A cubic function f(x) leaves a remainder of -5 and 7 when it is divided by x + 1 and x - 2 respectively.
Find the remainder when the cubic function f(x) is divided by x^2 - x - 2.
Thanks for the help.
Originally posted by Snoopyies:A cubic function f(x) leaves a remainder of -5 and 7 when it is divided by x + 1 and x - 2 respectively.
Find the remainder when the cubic function f(x) is divided by x^2 - x - 2.
Thanks for the help.
Let the remainder be ax+b
Function = Quotient x Divisor + Remainder
f(x) = Q(x) [x^2-x-2) + (ax+b)
f(-1) = -5
-5 = Q(-1) [0] + (-a+b)
a-b =5
f(2) = 7
7 = Q(2) [0] + (2a+b)
2a +b = 7
3a = 12
a= 4
4-b = 5
b = -1
Remainder = 4x-1
Note: anyhow solve one... check for carelessness.
The fun part of this question is that the cubic function is not given and yet the
remainder can be found when the unknown cubic function is divided by x^2 - x - 2.
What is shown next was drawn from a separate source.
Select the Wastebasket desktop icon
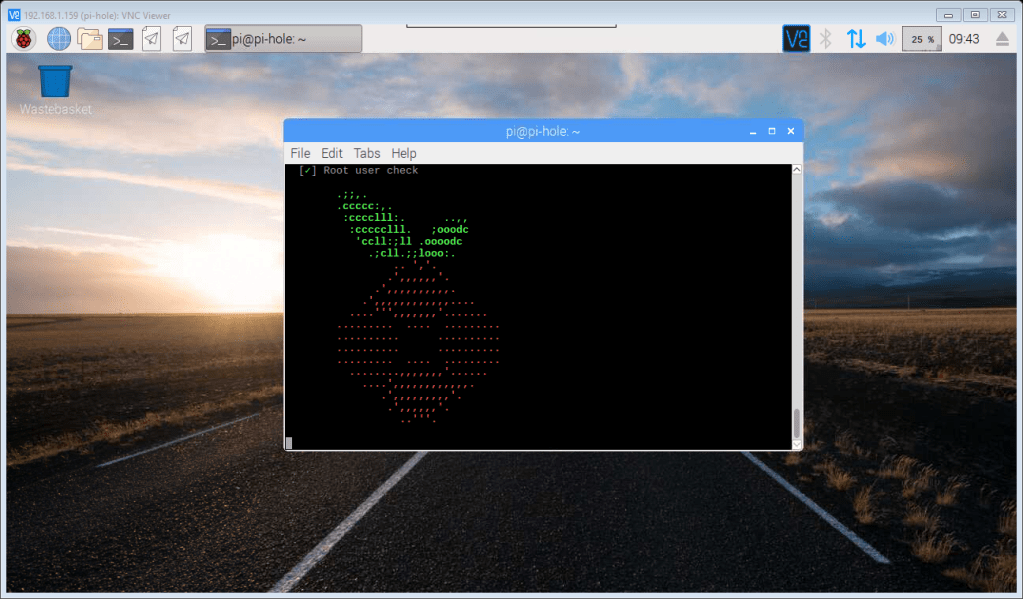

In addition, since x + 1 is a factor of x^2 - x - 2, when the function is divided by
x +1, the remainder can be found by substituting x = - 1 into the remainder 4x -1
,whereby the function is divided by x^2 - x - 2, ie 4(-1) - 1 = - 5
Similarly, since x - 2 is a factor of x^2 - x - 2, when the function is divided by
x - 2, the remainder can be found by substituting x = 2 into the remainder 4x -1
,whereby the function is divided by x^2 - x - 2, ie 4(2) - 1 = 7.